Cada antiga conta médica.

Cada aviso de cobrança.

Cada ameaça judicial.

Tudo desapareceria.

Segundo ele, nossa vida recomeçaria.

— Você quer que eu me case com um desconhecido em coma para pagar suas dívidas?

— Quero salvar você delas.

A frase foi tão injusta que, por um momento, não consegui falar.

Minha mãe havia morrido dois anos antes.

Desde então, meu pai aprendera a dizer o nome dela como se ela ainda justificasse tudo o que ele fazia.

— Sua mãe não gostaria de ver você assim — disse naquela noite.

Pensei em minha mãe.

Em suas mãos suaves dobrando roupas.

Na forma como me olhava quando sabia que eu estava triste, mesmo quando fingia não estar.

Em como teria fechado a pasta e dito ao meu pai que nenhuma dívida justificava vender uma filha.

Mas minha mãe não estava ali.

Só restávamos eu.

Meu pai.

E a pasta.

E, três semanas depois, uma capela cheia de lírios.

A propriedade dos Thornton erguia-se sobre o rio Hudson como algo construído para intimidar a própria paisagem.

Os portões de ferro se abriram sem fazer barulho.

O carro avançou por um caminho longo, ladeado por árvores perfeitamente cuidadas.

A mansão surgiu ao final, enorme, branca e impecável.

Não parecia uma casa.

Parecia uma instituição particular com chaminés.

Ao entrar, senti que meus sapatos não deveriam tocar aquele chão.

Mármore.

Escadas largas.

Lustres de cristal.

Paredes cobertas por retratos de pessoas que pareciam ter nascido sabendo dar ordens.
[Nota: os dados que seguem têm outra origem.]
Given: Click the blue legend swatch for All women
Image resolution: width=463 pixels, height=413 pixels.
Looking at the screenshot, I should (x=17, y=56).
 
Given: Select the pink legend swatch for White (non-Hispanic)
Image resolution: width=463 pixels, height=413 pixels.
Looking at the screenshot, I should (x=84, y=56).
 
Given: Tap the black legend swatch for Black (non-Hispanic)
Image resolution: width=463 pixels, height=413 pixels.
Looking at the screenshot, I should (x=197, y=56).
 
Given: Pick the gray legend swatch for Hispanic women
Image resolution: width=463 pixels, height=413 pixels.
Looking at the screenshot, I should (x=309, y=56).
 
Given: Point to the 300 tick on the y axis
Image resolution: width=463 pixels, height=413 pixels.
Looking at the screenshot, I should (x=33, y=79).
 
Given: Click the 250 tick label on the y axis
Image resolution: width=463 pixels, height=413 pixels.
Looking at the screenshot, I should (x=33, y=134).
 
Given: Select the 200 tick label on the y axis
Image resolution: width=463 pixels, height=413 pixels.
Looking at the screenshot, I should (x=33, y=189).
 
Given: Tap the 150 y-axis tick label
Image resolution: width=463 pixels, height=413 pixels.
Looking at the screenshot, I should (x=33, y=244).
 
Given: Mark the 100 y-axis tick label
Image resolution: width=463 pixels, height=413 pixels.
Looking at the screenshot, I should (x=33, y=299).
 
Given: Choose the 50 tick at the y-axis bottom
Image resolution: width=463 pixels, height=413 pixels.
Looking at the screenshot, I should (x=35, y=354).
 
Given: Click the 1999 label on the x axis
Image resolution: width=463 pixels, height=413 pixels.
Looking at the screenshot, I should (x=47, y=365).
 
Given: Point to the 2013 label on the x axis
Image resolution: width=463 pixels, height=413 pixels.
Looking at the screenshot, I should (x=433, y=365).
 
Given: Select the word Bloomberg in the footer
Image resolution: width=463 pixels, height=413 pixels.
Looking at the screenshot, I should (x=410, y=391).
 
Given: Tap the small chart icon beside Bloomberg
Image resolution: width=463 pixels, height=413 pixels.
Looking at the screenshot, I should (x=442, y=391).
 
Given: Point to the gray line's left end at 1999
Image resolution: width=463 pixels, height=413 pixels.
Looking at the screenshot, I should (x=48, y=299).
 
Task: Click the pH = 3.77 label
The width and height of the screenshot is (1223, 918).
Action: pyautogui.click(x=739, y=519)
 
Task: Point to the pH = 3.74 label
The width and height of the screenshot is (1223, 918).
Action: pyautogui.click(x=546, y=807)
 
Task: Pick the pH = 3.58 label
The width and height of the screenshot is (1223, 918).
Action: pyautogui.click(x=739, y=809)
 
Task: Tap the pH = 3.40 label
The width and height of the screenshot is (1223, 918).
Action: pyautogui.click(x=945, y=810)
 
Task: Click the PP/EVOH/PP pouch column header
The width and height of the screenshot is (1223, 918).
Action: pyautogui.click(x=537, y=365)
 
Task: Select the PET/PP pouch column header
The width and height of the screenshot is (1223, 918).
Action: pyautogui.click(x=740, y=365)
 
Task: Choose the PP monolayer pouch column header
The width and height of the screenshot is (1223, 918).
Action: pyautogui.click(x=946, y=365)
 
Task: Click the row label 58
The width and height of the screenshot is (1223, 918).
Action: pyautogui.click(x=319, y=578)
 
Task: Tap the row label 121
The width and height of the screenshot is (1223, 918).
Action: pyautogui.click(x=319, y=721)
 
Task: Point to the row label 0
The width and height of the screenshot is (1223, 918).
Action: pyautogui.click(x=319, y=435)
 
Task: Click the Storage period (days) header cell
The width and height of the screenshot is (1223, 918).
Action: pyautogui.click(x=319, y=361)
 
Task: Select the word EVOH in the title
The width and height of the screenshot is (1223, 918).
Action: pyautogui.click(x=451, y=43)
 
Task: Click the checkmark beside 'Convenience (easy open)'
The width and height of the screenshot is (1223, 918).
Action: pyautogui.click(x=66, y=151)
Eu ainda vestia o vestido de noiva quando Jason Thornton apareceu no saguão.

Ele não caminhou em minha direção.

Já estava ali.

Apoiado em uma coluna, como se tivesse esperado minha chegada para se divertir.

Era atraente de uma maneira afiada.

Sorria sem calor.

Seus olhos foram do véu à minha cintura, de minhas mãos à aliança e da aliança ao meu rosto.

— Então você é a noiva.

Não respondi.

Havia algo em sua voz que transformava a palavra noiva em propriedade.

Ele se afastou da coluna e deu um passo.

— Devo admitir que esperava algo mais…

Não terminou a frase.

Uma voz vinda da escada o interrompeu.

— Se já terminou de olhar, saia do caminho.

Jason deixou de sorrir por apenas um segundo.

Depois se afastou.

Vivian Thornton descia a escada com uma das mãos sobre o corrimão.

Não parecia velha, embora claramente fosse.

Parecia uma mulher que havia decidido há muito tempo que a idade não lhe tiraria a autoridade.

Usava um conjunto escuro, pérolas discretas e uma expressão tão controlada que era impossível imaginá-la surpresa com alguma coisa.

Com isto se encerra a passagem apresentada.